◆ Exercise description ◆
Copy out the records below with "Find" substituted for every occurrence of "Locate", changing nothing else.

Element lookup records
***
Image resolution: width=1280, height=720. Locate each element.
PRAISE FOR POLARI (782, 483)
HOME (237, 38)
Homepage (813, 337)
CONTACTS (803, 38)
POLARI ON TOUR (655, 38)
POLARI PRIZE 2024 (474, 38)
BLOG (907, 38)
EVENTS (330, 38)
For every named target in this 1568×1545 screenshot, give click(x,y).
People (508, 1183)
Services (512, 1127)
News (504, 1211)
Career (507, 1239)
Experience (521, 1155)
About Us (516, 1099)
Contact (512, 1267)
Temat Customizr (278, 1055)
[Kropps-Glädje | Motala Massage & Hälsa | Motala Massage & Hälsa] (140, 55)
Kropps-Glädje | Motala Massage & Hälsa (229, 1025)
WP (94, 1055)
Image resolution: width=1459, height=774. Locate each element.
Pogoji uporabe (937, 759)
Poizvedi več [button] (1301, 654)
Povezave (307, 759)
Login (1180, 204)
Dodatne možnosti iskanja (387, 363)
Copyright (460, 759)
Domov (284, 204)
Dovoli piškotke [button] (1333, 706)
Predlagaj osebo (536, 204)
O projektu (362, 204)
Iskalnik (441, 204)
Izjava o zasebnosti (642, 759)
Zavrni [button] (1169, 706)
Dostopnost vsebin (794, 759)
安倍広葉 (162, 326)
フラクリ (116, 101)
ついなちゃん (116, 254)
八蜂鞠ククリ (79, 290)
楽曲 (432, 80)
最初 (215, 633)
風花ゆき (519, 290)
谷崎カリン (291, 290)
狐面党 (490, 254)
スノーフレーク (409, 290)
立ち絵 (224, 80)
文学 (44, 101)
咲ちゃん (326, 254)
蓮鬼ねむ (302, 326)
***
◆ Task result ◆
Image resolution: width=1280, height=720. Find each element.
PRAISE FOR POLARI (782, 483)
HOME (237, 38)
Homepage (813, 337)
CONTACTS (803, 38)
POLARI ON TOUR (655, 38)
POLARI PRIZE 2024 (474, 38)
BLOG (907, 38)
EVENTS (330, 38)
For every named target in this 1568×1545 screenshot, give click(x,y).
People (508, 1183)
Services (512, 1127)
News (504, 1211)
Career (507, 1239)
Experience (521, 1155)
About Us (516, 1099)
Contact (512, 1267)
Temat Customizr (278, 1055)
[Kropps-Glädje | Motala Massage & Hälsa | Motala Massage & Hälsa] (140, 55)
Kropps-Glädje | Motala Massage & Hälsa (229, 1025)
WP (94, 1055)
Image resolution: width=1459, height=774. Find each element.
Pogoji uporabe (937, 759)
Poizvedi več [button] (1301, 654)
Povezave (307, 759)
Login (1180, 204)
Dodatne možnosti iskanja (387, 363)
Copyright (460, 759)
Domov (284, 204)
Dovoli piškotke [button] (1333, 706)
Predlagaj osebo (536, 204)
O projektu (362, 204)
Iskalnik (441, 204)
Izjava o zasebnosti (642, 759)
Zavrni [button] (1169, 706)
Dostopnost vsebin (794, 759)
安倍広葉 (162, 326)
フラクリ (116, 101)
ついなちゃん (116, 254)
八蜂鞠ククリ (79, 290)
楽曲 (432, 80)
最初 (215, 633)
風花ゆき (519, 290)
谷崎カリン (291, 290)
狐面党 (490, 254)
スノーフレーク (409, 290)
立ち絵 (224, 80)
文学 (44, 101)
咲ちゃん (326, 254)
蓮鬼ねむ (302, 326)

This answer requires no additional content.